Тогда же я впервые угадал связь между избранной вопреки инстинкту
деятельностью, так называемым "призванием", к которому я менее всего был
призван, - и потребностью в заглушении чувства пустоты и голода
наркотическим искусством - например, вагнеровским искусством. Осторожно
оглядевшись вокруг себя, я открыл, что то же бедствие постигает большинство
молодых людей: одна противоестественность буквально вынуждает другую. В
Германии, в "Империи", чтобы говорить недвусмысленно, слишком многие
осуждены принять несвоевременно какое-нибудь решение, а потом, под
неустранимым бременем, зачахнуть... Эти нуждаются в Вагнере как в опиуме -
они забываются, они избавляются от себя на мгновение... Что говорю я! на
пять, на шесть часов!
4
Тогда неумолимо восстал мой инстинкт против дальнейших уступок, против
следования за другими, против смешения себя с другими. Любой род жизни,
самые неблагоприятные условия, болезнь, бедность - все казалось мне
предпочтительнее того недостойного "бескорыстия", в которое я поначалу попал
по незнанию, по молодости и в котором позднее застрял из трусости, из так
называемого "чувства долга". - Здесь, самым изумительным образом, и притом в
самое нужное время, пришло мне на помощь дурное наследство со стороны моего
отца, - в сущности, предопределение к ранней смерти. Болезнь медленно
высвобождала меня: она избавила меня от всякого разрыва, всякого
насильственного и неприличного шага. Я не утратил тогда ничьего
доброжелательства и еще приобрел много нового.
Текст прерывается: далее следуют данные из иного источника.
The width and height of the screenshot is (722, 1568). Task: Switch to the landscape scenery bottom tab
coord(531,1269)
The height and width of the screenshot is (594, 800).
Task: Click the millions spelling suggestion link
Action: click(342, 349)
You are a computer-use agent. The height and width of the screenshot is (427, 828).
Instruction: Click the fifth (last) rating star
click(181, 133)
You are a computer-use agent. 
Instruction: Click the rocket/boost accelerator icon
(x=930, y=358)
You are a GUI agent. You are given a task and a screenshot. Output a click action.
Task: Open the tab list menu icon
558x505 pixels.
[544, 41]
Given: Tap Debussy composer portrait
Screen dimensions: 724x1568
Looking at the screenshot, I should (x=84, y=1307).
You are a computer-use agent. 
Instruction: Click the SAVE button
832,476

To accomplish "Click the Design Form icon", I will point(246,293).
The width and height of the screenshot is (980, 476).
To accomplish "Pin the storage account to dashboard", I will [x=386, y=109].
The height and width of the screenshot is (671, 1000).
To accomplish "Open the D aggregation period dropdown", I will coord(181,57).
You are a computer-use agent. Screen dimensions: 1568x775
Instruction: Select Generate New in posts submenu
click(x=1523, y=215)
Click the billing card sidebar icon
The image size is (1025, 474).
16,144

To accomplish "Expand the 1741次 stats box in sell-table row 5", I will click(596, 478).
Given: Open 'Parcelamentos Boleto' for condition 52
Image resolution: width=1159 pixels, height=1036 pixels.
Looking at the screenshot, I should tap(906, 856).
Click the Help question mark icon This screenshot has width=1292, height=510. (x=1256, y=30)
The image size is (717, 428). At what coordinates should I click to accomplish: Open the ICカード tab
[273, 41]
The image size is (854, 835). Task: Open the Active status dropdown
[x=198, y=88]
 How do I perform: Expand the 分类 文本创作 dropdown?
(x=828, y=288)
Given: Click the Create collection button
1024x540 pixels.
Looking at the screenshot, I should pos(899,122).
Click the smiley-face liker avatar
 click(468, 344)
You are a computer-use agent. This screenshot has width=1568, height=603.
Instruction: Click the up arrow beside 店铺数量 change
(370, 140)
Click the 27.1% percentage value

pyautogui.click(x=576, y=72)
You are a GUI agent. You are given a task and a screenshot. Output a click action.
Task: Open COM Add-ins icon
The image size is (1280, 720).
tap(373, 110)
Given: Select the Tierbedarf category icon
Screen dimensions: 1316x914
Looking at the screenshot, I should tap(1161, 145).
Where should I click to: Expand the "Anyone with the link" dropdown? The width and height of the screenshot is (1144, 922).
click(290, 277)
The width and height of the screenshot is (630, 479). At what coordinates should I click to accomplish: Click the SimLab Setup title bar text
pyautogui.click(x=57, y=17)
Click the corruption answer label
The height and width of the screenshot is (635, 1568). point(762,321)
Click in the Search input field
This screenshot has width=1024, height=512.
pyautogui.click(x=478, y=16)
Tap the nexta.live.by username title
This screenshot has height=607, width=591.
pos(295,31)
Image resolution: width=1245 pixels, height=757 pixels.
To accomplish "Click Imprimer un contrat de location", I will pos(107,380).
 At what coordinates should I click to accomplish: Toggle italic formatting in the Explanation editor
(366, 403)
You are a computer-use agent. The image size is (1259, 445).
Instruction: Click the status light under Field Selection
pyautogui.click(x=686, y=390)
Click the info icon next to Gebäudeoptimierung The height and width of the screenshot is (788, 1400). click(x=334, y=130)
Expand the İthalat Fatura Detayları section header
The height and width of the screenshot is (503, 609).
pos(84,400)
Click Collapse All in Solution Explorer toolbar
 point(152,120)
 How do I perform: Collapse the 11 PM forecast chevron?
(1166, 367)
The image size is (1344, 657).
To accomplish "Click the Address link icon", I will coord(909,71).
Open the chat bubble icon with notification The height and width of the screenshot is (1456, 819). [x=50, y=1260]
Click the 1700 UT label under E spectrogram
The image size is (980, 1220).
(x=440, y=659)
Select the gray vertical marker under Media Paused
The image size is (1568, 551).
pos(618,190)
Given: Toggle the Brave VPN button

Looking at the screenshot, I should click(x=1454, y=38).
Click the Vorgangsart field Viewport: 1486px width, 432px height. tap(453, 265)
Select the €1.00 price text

Болезнь дала мне также право
на совершенный переворот во всех моих привычках; она позволила, она
приказала мне забвение; она одарила меня принуждением к бездействию, к
праздности, к выжиданию и терпению... Но ведь это и значит думать!.. Мои
глаза одни положили конец всякому буквоедству, по-немецки: филологии; я был
избавлен от "книги", я годами ничего уже не читал - величайшее благодеяние,
какое я себе когда-либо оказывал! - Глубоко скрытое Само, как бы
погребенное, как бы умолкшее перед постоянной высшей необходимостью слушать
другие Само ( - а ведь это и значит читать!), просыпалось медленно, робко,
колеблясь, - но наконец оно заговорило. Никогда не находил я столько счастья
в себе, как в самые болезненные, самые страдальческие времена моей жизни:
стоит только взглянуть на "Утреннюю зарю" или на "Странника и его тень",
чтобы понять, чем было это "возвращение к себе": самым высшим родом
выздоровления!... Другое только следовало из него.